• [Data for this task]:
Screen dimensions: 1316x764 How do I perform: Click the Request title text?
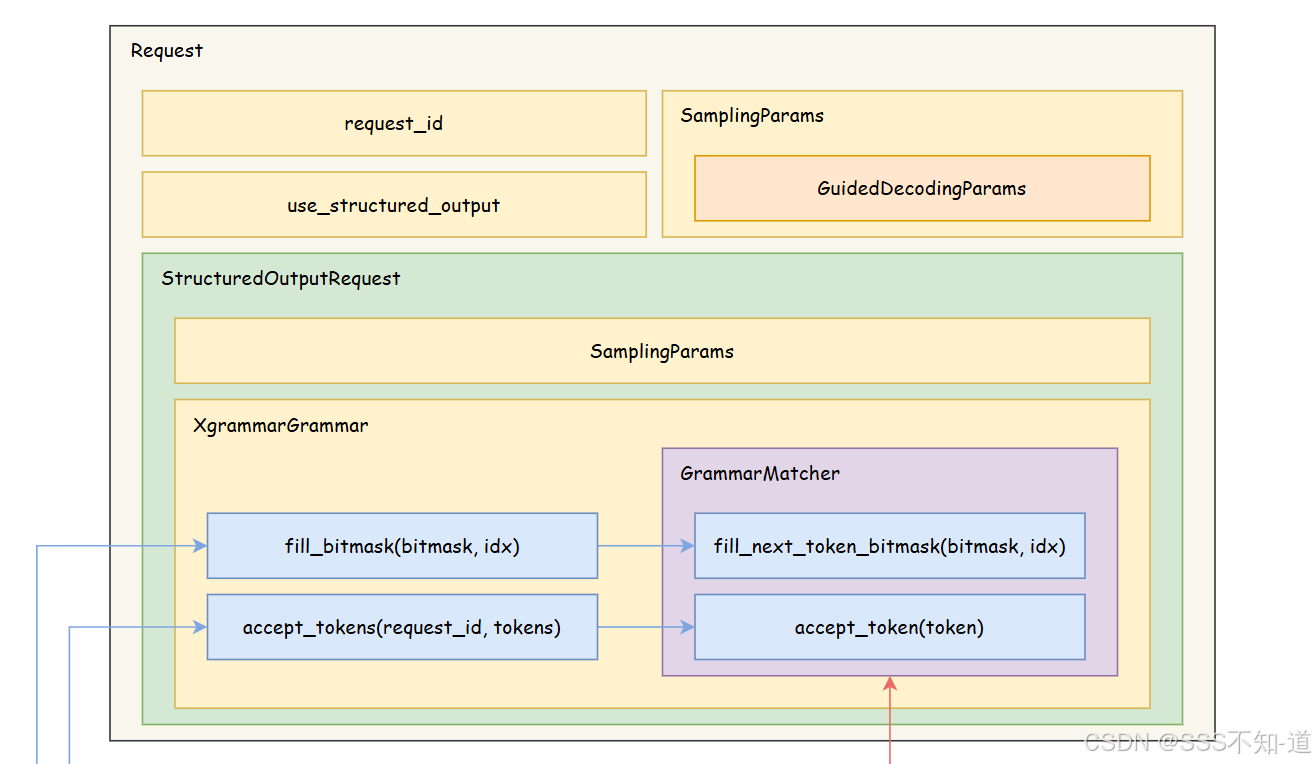click(x=166, y=50)
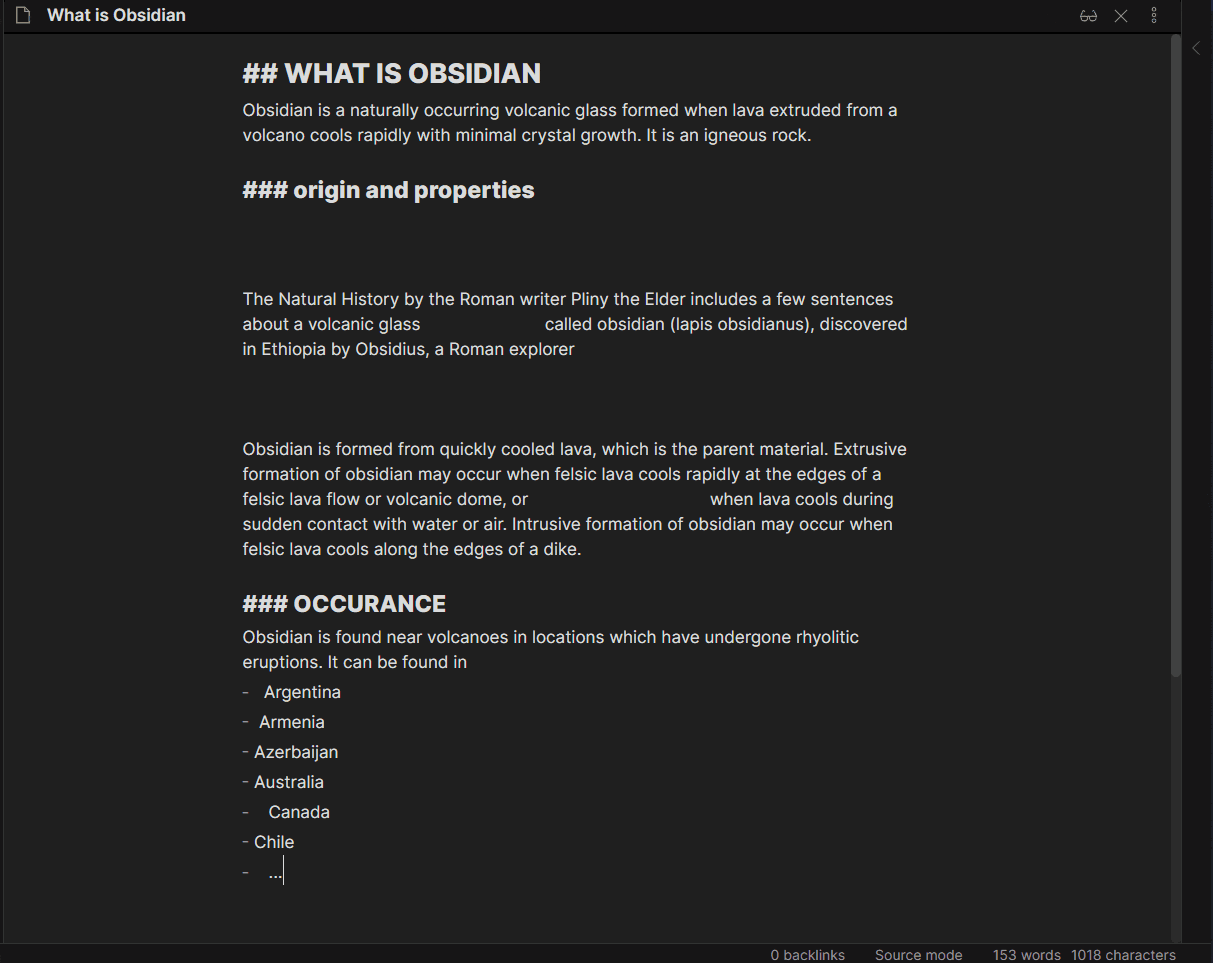This screenshot has height=963, width=1213.
Task: Place cursor in WHAT IS OBSIDIAN heading
Action: tap(392, 73)
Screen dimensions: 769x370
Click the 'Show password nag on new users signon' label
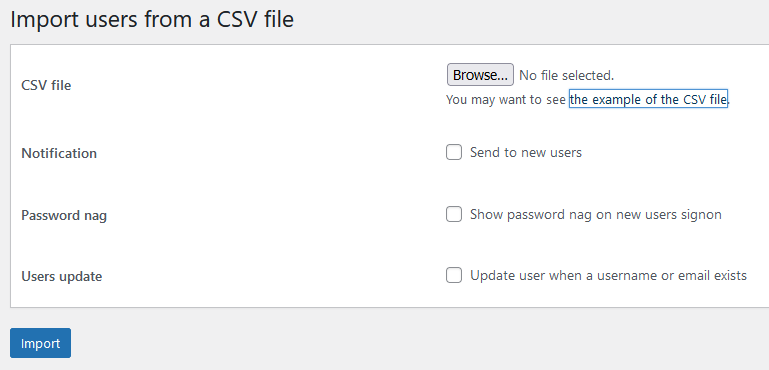(595, 215)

• [Problem description]:
Please pick out each line of the listing above that contains the string "dimensions" and copy those lines. The match is case-sensitive.

• [Reply]:
Screen dimensions: 1316x764 How do I perform: Click the Request title text?
Screen dimensions: 769x370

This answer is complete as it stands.